Hakikat pertahanan negara adalah segala upaya pertahanan bersifat semesta, yang
penyelenggaraannya didasarkan pada kesadaran atas hak dan kewajiban warga negara serta
keyakinan pada kekuatan sendiri.
Penyelenggaraan Pertahanan dan Keamanan Negara berdasarkan prinsip-prinsip seperti berikut.
1. Bangsa Indonesia berhak dan wajib membela serta mempertahankan kemerdekaan negara.
2. Bahwa upaya pembelaan negara tersebut merupakan tanggung jawab dan kehormatan setiap
warga negara yang dilandasi asas:
a. keyakinan akan kekuatan dan kemampuan sendiri;
b. keyakinan akan kemenangan dan tidak kenal menyerah (keuletan);
c. tidak mengandalkan bantuan atau perlindungan negara atau kekuatan asing.
3. Pertentangan yang timbul antara Indonesia dengan bangsa lain akan selalu diusahakan
dengan cara-cara damai. Perang adalah jalan terakhir yang dilakukan dalam keadaan terpaksa.

(Data Terkumpul)
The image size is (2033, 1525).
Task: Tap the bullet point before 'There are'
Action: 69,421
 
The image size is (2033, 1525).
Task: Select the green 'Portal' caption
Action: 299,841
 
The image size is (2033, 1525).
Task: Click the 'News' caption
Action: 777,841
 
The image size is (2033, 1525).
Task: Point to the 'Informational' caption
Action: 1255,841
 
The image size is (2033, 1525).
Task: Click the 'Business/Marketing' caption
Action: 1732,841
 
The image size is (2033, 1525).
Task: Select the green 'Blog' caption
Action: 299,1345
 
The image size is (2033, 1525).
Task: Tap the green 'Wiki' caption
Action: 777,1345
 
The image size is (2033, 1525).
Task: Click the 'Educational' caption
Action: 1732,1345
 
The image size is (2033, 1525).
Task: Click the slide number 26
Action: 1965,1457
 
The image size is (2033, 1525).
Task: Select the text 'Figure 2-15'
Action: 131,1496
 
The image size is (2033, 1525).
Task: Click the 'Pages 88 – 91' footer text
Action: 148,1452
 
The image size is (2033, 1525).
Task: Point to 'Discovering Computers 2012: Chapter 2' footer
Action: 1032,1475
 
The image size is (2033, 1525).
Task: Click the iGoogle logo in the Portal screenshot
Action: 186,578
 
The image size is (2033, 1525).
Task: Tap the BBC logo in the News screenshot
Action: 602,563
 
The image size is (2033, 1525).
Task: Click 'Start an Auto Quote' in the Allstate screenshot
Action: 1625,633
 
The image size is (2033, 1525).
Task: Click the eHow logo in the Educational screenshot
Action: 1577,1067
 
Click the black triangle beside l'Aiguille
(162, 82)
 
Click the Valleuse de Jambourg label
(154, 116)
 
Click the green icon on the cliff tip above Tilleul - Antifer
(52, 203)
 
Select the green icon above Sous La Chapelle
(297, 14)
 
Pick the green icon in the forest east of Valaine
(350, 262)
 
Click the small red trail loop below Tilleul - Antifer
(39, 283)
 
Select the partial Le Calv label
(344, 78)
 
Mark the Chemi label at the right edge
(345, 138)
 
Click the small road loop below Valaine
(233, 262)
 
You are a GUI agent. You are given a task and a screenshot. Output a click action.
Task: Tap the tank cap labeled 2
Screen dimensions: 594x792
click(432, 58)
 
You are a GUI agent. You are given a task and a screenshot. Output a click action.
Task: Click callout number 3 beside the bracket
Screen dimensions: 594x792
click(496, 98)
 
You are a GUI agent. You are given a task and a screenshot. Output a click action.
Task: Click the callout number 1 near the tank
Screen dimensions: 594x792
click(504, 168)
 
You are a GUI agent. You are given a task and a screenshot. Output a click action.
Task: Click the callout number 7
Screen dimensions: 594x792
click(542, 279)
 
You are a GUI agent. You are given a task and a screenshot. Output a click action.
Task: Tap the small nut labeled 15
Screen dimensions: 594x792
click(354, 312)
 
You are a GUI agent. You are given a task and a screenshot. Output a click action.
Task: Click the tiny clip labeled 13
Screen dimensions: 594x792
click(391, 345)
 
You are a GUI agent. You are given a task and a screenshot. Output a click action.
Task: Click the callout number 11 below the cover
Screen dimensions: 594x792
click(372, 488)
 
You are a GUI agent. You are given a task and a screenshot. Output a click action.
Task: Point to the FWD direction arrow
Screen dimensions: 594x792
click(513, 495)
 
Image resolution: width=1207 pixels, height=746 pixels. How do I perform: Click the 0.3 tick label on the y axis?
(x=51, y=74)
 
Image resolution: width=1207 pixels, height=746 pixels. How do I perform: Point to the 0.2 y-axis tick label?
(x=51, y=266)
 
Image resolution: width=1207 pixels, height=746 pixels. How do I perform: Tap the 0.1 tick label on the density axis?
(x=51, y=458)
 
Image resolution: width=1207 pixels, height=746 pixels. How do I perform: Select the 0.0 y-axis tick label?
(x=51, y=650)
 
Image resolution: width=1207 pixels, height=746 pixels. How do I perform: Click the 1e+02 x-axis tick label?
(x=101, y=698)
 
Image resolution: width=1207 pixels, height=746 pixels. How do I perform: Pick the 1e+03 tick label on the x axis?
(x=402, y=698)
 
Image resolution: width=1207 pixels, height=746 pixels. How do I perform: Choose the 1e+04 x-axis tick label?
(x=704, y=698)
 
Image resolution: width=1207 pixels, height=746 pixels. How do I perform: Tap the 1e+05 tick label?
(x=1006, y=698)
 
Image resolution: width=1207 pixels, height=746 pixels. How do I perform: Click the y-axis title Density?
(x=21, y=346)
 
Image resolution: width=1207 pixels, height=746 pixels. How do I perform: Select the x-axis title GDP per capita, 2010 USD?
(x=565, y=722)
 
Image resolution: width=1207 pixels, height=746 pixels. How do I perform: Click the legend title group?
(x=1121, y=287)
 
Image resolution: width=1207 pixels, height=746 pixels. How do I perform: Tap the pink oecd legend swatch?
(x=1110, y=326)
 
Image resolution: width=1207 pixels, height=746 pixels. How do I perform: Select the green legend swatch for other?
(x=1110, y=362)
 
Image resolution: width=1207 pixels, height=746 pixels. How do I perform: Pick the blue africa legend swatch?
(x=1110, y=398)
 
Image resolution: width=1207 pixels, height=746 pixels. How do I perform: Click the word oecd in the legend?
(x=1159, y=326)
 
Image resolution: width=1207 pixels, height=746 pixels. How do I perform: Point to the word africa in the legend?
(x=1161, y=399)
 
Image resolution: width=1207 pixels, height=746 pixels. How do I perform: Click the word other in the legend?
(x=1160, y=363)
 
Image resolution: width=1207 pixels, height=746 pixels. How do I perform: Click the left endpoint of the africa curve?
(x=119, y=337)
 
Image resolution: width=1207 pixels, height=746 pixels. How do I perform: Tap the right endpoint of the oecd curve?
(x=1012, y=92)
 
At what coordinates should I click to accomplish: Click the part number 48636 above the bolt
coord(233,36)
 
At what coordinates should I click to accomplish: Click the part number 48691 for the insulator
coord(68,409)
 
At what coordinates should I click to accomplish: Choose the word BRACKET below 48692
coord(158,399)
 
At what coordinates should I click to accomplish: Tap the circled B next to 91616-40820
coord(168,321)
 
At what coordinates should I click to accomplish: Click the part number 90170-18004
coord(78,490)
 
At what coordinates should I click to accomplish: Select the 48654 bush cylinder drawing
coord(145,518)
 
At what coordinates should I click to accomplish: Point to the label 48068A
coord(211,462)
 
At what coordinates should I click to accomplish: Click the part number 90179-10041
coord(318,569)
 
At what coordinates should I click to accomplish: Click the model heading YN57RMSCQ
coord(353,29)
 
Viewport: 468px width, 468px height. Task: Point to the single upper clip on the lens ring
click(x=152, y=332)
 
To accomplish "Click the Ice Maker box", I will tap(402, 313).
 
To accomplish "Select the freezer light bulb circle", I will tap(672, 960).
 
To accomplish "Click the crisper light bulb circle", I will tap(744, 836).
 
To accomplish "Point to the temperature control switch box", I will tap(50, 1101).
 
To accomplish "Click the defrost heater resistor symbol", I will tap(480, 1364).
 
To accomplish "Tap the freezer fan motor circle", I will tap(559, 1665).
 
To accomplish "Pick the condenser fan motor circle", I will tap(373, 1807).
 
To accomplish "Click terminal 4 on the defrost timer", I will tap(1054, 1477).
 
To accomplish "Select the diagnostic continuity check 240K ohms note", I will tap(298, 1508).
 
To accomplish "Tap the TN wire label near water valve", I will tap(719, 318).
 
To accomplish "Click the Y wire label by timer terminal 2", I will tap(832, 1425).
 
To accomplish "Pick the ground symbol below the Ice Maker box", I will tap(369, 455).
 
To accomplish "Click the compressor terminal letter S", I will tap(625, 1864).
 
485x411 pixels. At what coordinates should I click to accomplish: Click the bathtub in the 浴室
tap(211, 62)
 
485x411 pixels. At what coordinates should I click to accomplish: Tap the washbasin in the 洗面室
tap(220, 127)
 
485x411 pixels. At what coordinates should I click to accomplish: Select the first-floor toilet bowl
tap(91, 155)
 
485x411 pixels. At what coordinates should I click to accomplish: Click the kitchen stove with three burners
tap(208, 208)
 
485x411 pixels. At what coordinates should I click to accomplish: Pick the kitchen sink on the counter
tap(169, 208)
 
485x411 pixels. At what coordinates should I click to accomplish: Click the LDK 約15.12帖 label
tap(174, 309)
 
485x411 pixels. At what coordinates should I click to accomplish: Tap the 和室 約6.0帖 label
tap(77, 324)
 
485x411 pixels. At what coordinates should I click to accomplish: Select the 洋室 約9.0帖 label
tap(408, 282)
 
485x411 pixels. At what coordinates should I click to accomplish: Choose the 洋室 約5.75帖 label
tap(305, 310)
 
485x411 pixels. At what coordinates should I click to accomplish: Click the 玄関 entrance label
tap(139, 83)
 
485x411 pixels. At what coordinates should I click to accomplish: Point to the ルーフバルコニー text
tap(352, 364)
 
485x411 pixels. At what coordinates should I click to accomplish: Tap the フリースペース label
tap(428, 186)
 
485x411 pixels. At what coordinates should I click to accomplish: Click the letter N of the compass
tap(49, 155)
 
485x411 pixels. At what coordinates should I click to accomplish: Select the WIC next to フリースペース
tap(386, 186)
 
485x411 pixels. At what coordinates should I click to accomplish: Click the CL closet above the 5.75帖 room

Yang Harus Dilakukan 1: Sunting bagian teks tentang pertahanan negara yang dimulai dengan kata-kata "Hakikat pertahanan negara" sampai kata-kata "atau kekuatan asing.". Tulis ulang bagian itu dengan mengganti "keyakinan" menjadi "kepercayaan".
Yang Harus Dilakukan 2: Sambung teks tentang pertahanan negara mulai setelah kalimat terakhirnya.

Jawaban Tertulis 1:
Hakikat pertahanan negara adalah segala upaya pertahanan bersifat semesta, yang
penyelenggaraannya didasarkan pada kesadaran atas hak dan kewajiban warga negara serta
kepercayaan pada kekuatan sendiri.
Penyelenggaraan Pertahanan dan Keamanan Negara berdasarkan prinsip-prinsip seperti berikut.
1. Bangsa Indonesia berhak dan wajib membela serta mempertahankan kemerdekaan negara.
2. Bahwa upaya pembelaan negara tersebut merupakan tanggung jawab dan kehormatan setiap
warga negara yang dilandasi asas:
a. kepercayaan akan kekuatan dan kemampuan sendiri;
b. kepercayaan akan kemenangan dan tidak kenal menyerah (keuletan);
c. tidak mengandalkan bantuan atau perlindungan negara atau kekuatan asing.

Jawaban Tertulis 2:
4. Pertahanan dan keamanan keluar bersifat defensif-aktif yang mengandung pengertian tidak
agresif dan tidak ekspansif. Ke dalam bersifat preventif-aktif yang mengandung pengertian
sedini mungkin mengambil langkah dan tindakan guna mencegah dan mengatasi setiap
kemungkinan timbulnya ancaman.
5. Bentuk perlawanan rakyat Indonesia dalam membela serta mempertahankan kemerdekaan
bersifat kerakyatan dan kesemestaan.
Upaya Penyelenggaraan Bela Negara dalam Kerangka Sistem Pertahanan dan Keamanan Rakyat
Semesta
Kelangsungan hidup bangsa dan negara (national survival) merupakan tanggung jawab (hak,
kewajiban, dan kehormatan) setiap warga negara dan bangsa. Untuk itu, diperlukan pembinaan
kesadaran, dan partisipasi setiap warga negara dalam upaya bela negara.
Persepsi tentang bela negara dihadapkan kepada tantangan/ancaman yang dihadapi secara
kontekstual dalam periode waktu tertentu. Pada periode tahun 19451949 bela negara
dipersepsikan identik dengan perang kemerdekaan. Hal ini berarti bahwa wujud partisipasi
warga negara dalam pembelaan negara adalah keikutsertaan dalam perang kemerdekaan baik
secara bersenjata maupun tidak bersenjata.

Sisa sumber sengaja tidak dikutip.